1See Craig Jeffrey, Timepass: Youth, Class, and the Politics of Waiting in India, Protima Bedi and Pooja Bedi Ebrahim, Timepass: The Memoirs of Protima Bedi. Amrit Rai, in Untimely Bollywood, similarly calls for an attentiveness to “timepass” as a model for assessing the pleasures of Indian cinema as repetitive spectacle, a scene of what he calls collective celebration of filmic mediocrity (146-167).

2For an extended exegesis on these materials, see Anjali Arondekar, “Subject to Sex: A Small History of the Gomantak Maratha Samaj” and “In the Absence of Reliable Ghosts: Sexuality, Historiography, South Asia.”

Works Cited

Arondekar, Anjali. “In the Absence of Reliable Ghosts: Sexuality, Historiography, South Asia.” Differences: A Journal of Feminist Cultural Studies. 25.3 (Fall 2014):98-122. Print.

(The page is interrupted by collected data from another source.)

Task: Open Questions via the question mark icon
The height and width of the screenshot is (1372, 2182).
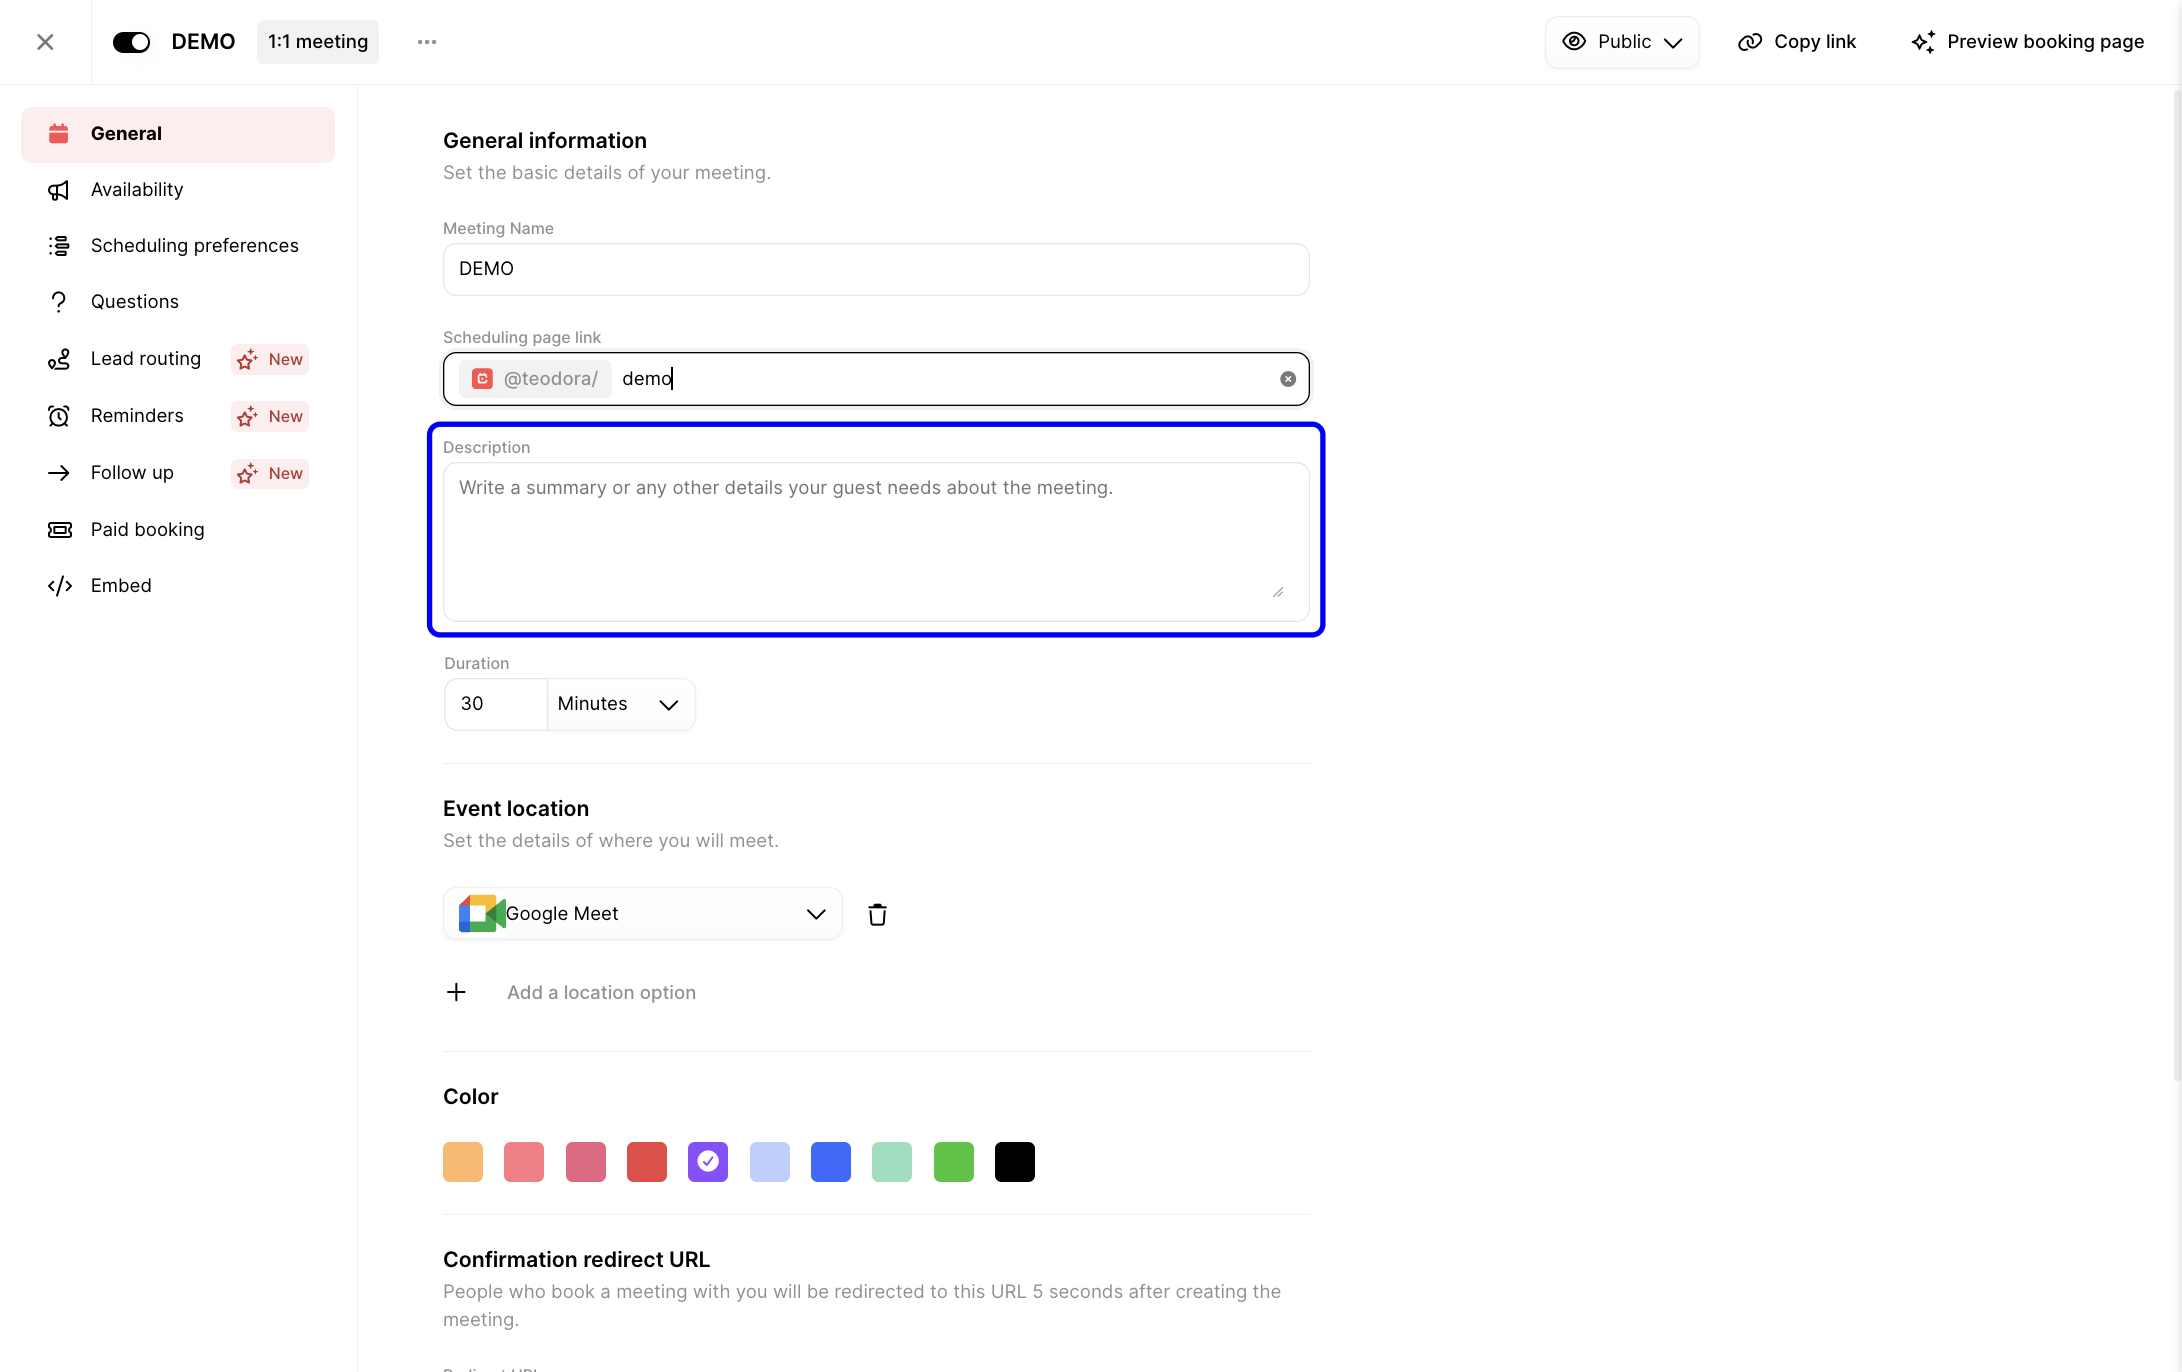Action: (59, 301)
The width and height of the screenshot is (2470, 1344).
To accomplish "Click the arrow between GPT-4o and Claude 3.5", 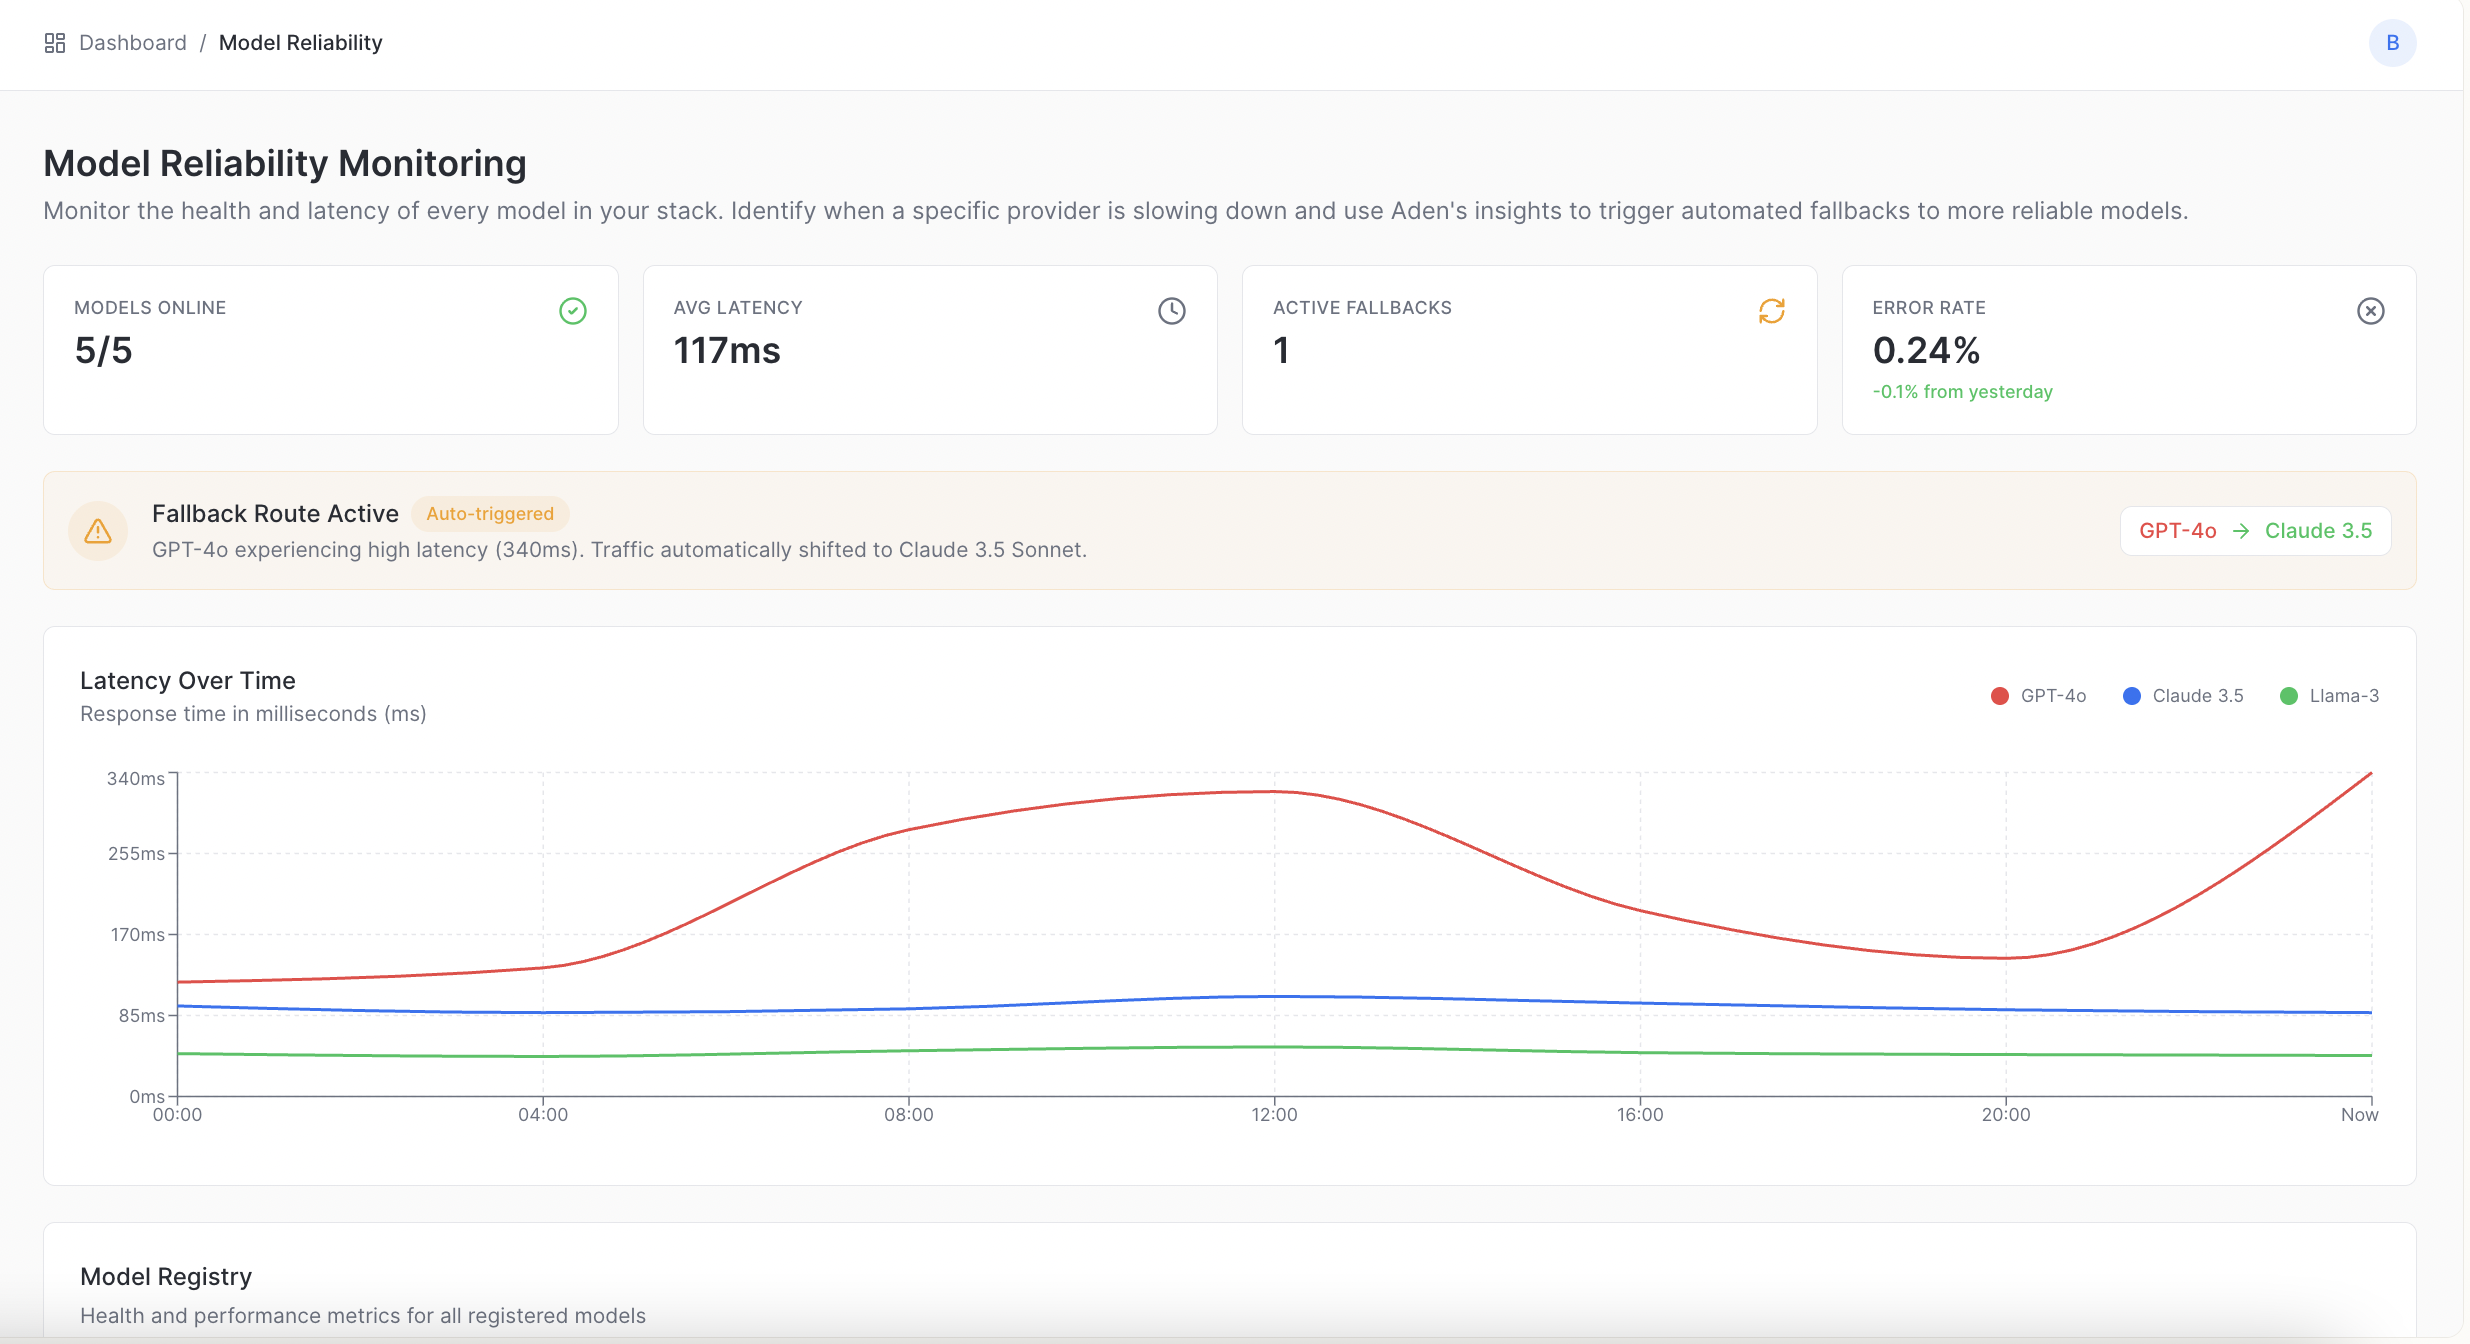I will click(2241, 531).
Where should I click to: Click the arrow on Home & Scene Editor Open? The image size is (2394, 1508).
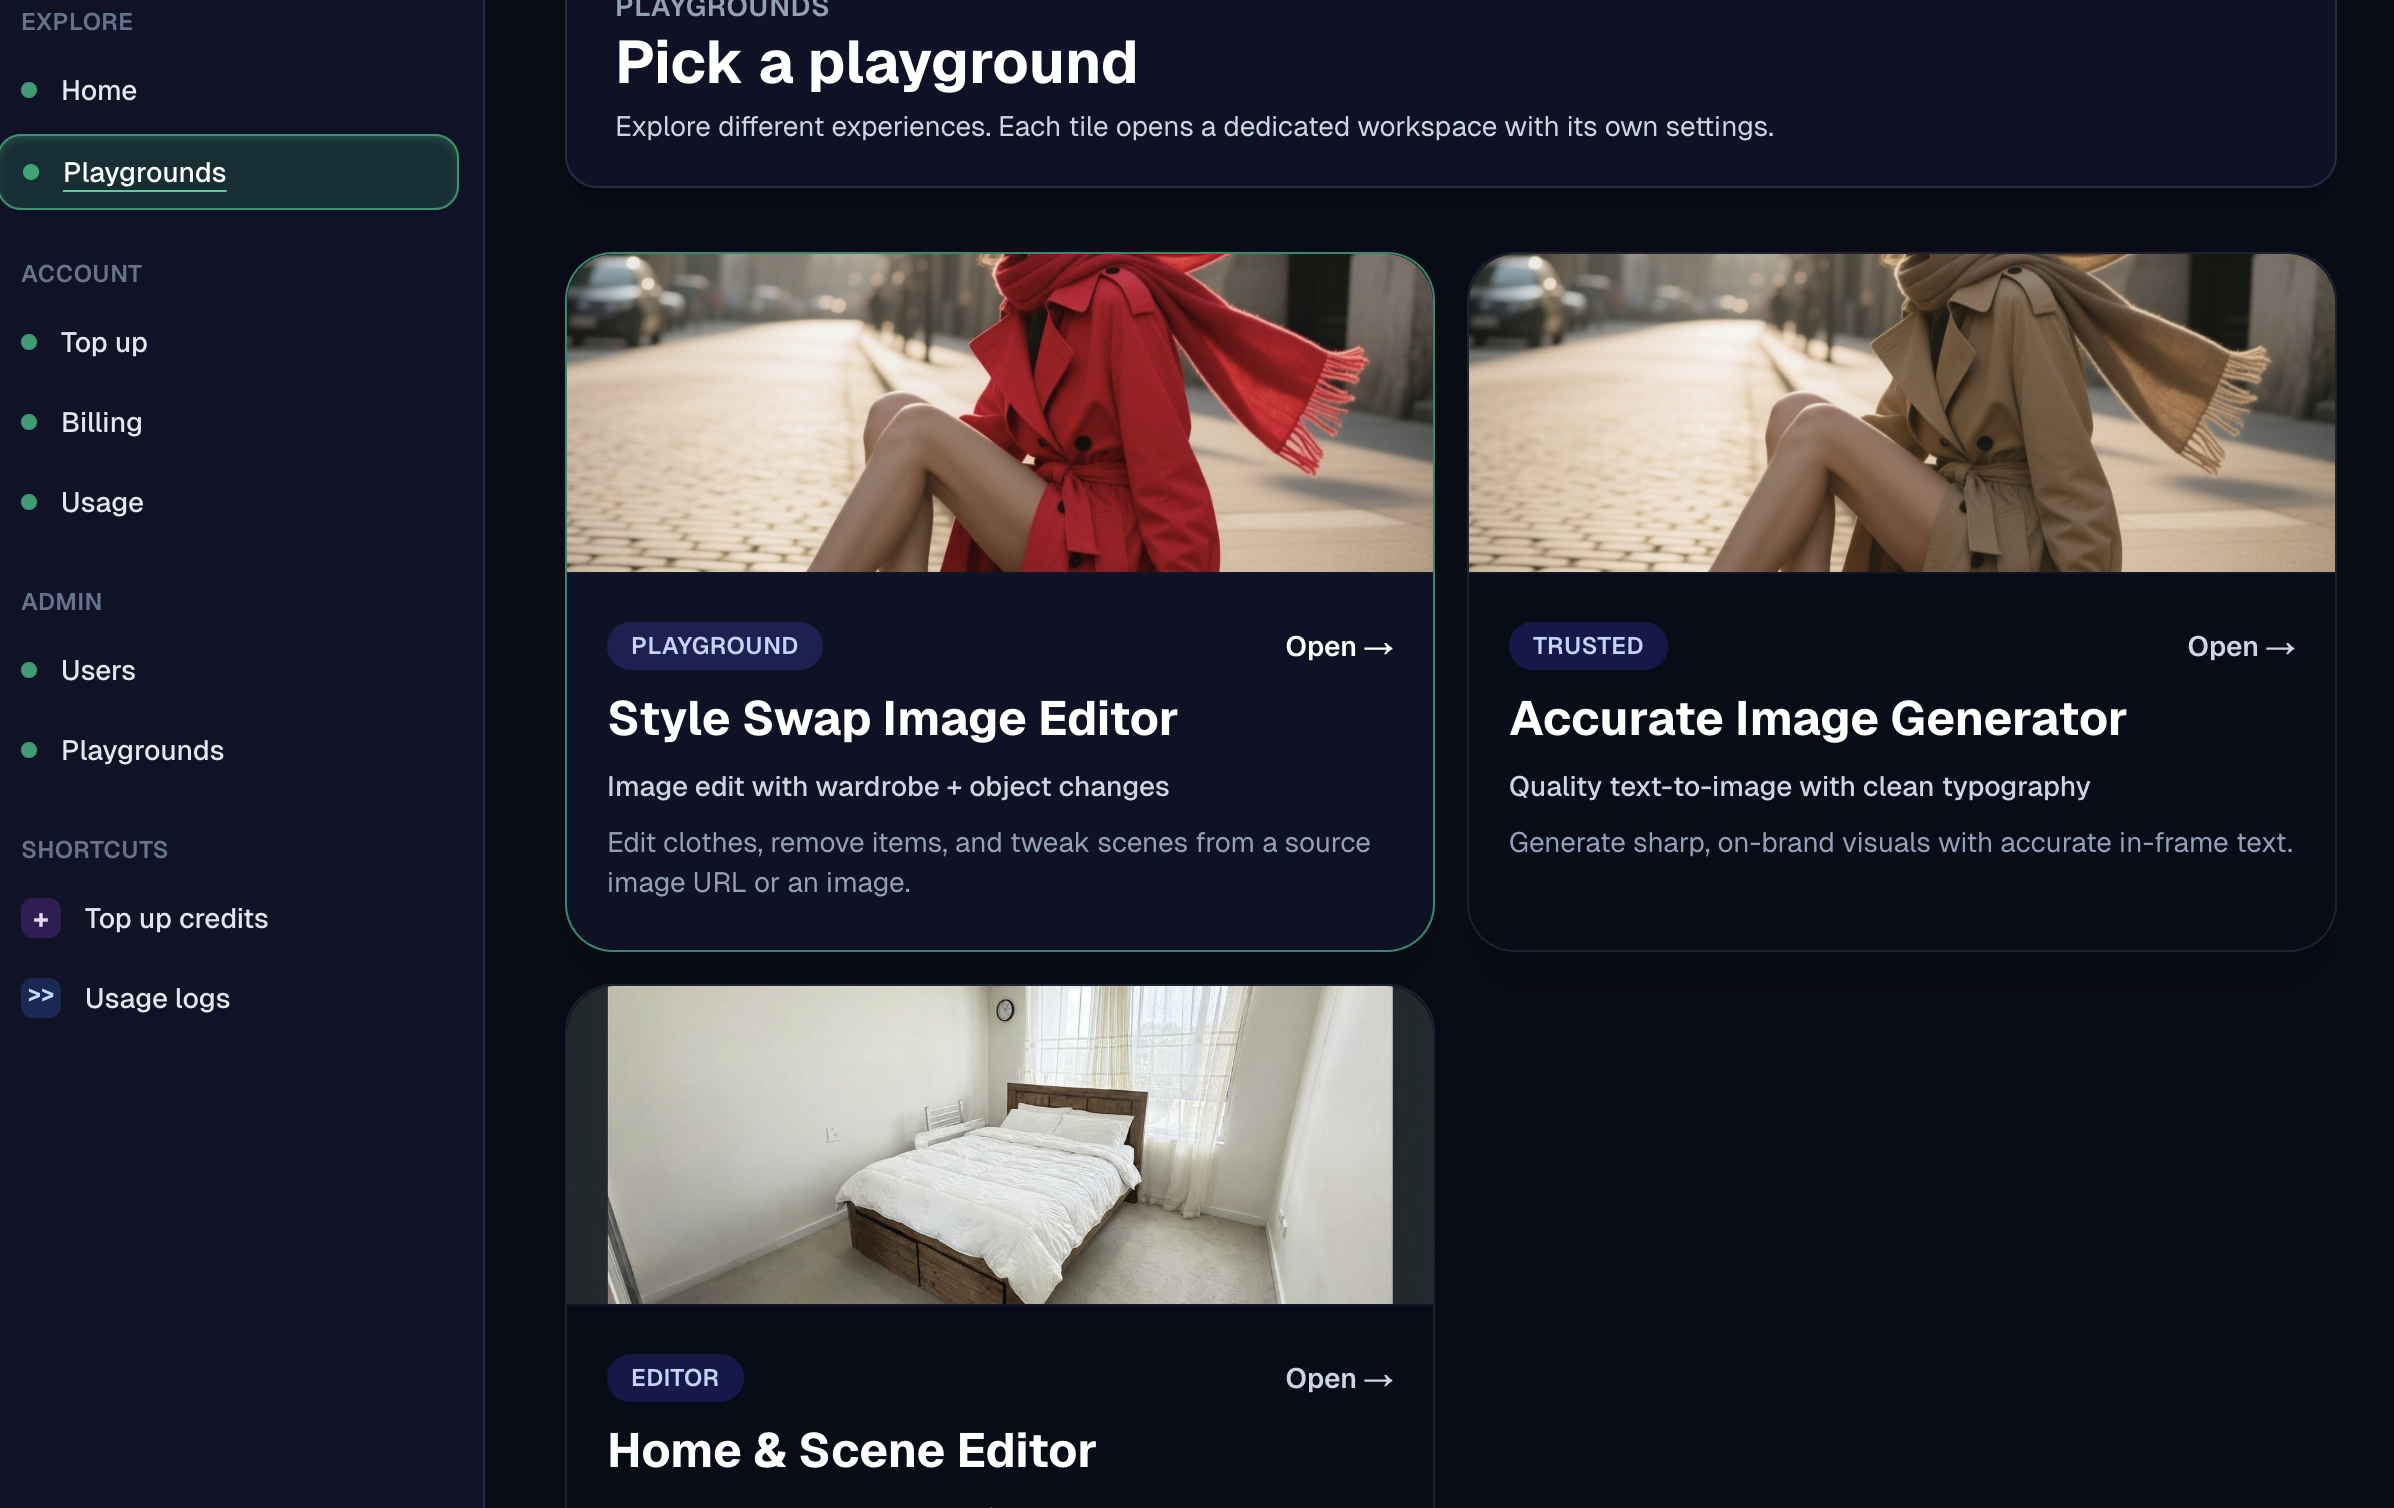click(1379, 1380)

—. “Subject to Sex: A Small History of the Gomantak Maratha Samaj.” South Asian Feminisms: Contemporary Interventions. Ed. Ania Loomba and Ritty Lukose.  Durham: Duke University Press, March 2012. 244-65. Print.

Bedi, Protima, and Pooja Bedi Ebrahim. Timepass: The Memoirs of Protima Bedi New Delhi and New York: Viking, 1999. Print.

Jeffrey, Craig. Timepass: Youth, Class, and the Politics of Waiting in India. Stanford: Stanford University Press, 2010. Print.

Rai, Amrit. Untimely Bollywood: Globalization and India’s New Media Assemblage. Durham: Duke UP, 2009. Print.

Provenance: 
This text was an invited submission reviewed by TWI editors prior to publication.